What doesn’t follow, of course, is that physical strength should fit a person well for a role as the leader of a modern company. And it turns out that a subset of board members seem to intuit that more than others: The research found that the more women on a compensation committee, the less likely the committee was to be swayed by a CEO’s deep voice into offering him more pay and benefits.
The researchers studied companies in the UK’s FTSE 100 group over a 10-year period. They looked only at the first three years of any CEO’s career in that timeframe, with the rationale that in the later years of a CEO’s tenure, board members can more easily base their judgments on performance. (The sample included just five female CEOs, a subset too small to form any separate conclusions about women in the top job.)
The researchers then gathered voice samples from all of the CEOs and used a computer program to analyze them for one specific factor: “formant dispersion,” a measure of resonance that helps shape perceptions of vocal deepness. It’s particularly useful, they noted, because it doesn’t change significantly with age, and it’s difficult for a speaker to manipulate. When former UK prime minister Margaret Thatcher underwent vocal coaching to make herself sound more authoritative, her voice sounded lower but her formant dispersion remained unchanged.
When looking at pay, the researchers took into account both salary and benefits, and controlled for a large range of factors including company size and performance, the CEOs’ education, and their relationship with the board. They found that a one standard deviation increase in “vocal masculinity” was associated with a 6.6% increase in total pay, indicating, they wrote in their article published in the Journal of Management Studies, “that the effect of CEO vocal masculinity on CEO compensation is economically significant.” They also found that firms in more competitive industries, and those with fewer female board members, were more likely to be headed by deeper-voiced CEOs.

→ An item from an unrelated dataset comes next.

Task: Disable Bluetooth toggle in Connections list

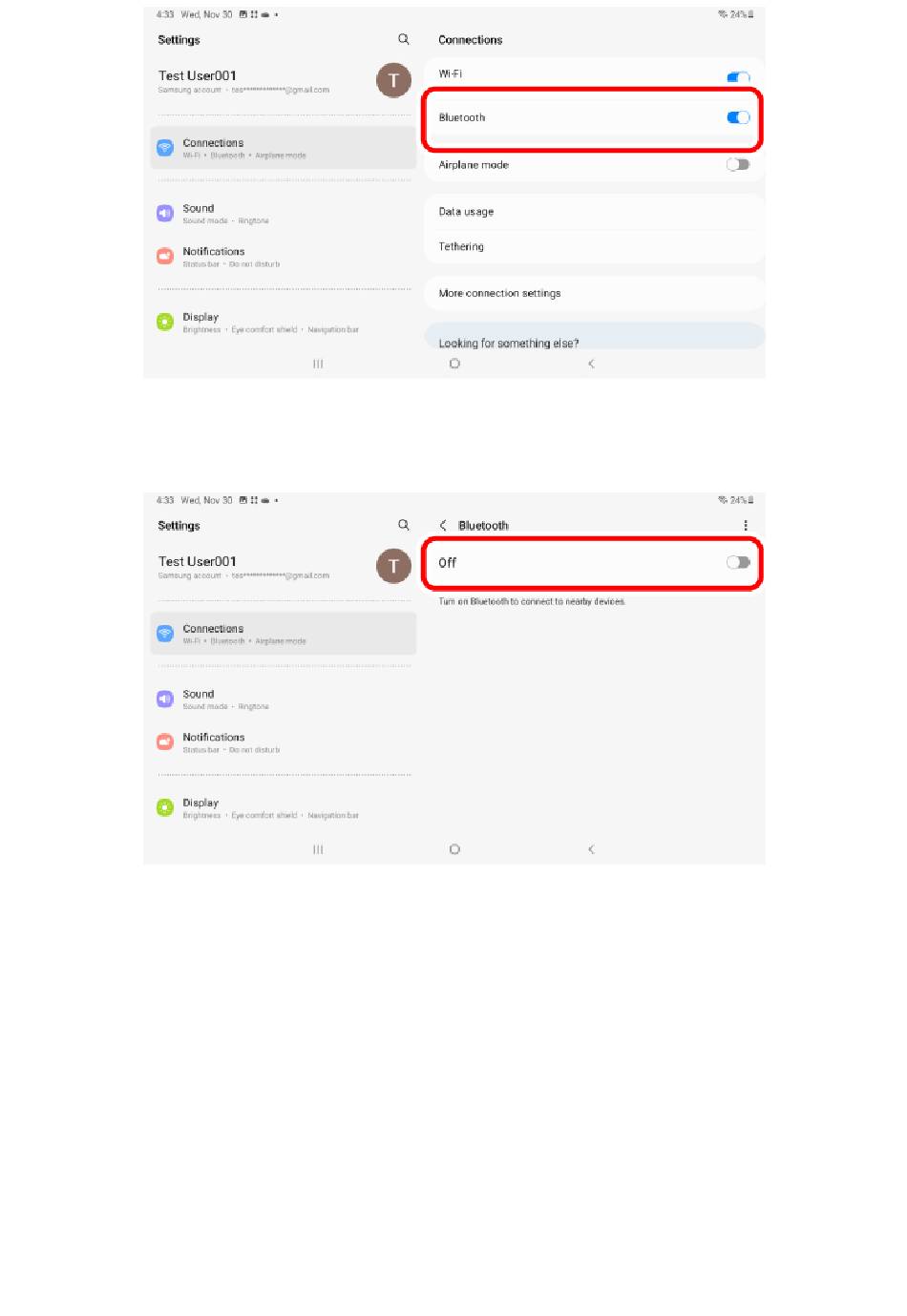Action: tap(738, 117)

If board members were unconsciously swayed by CEOs’ “vocal masculinity” into paying them more, indicating they valued them more highly, why were female board members a moderating factor? The researchers hypothesize that because men have been, throughout the course of evolution, more likely to perpetrate and also to suffer violence, they are more attuned to the need for a “strong” leader. Deeper voices send out a signal about strength, therefore, that male board members are more likely to pick up.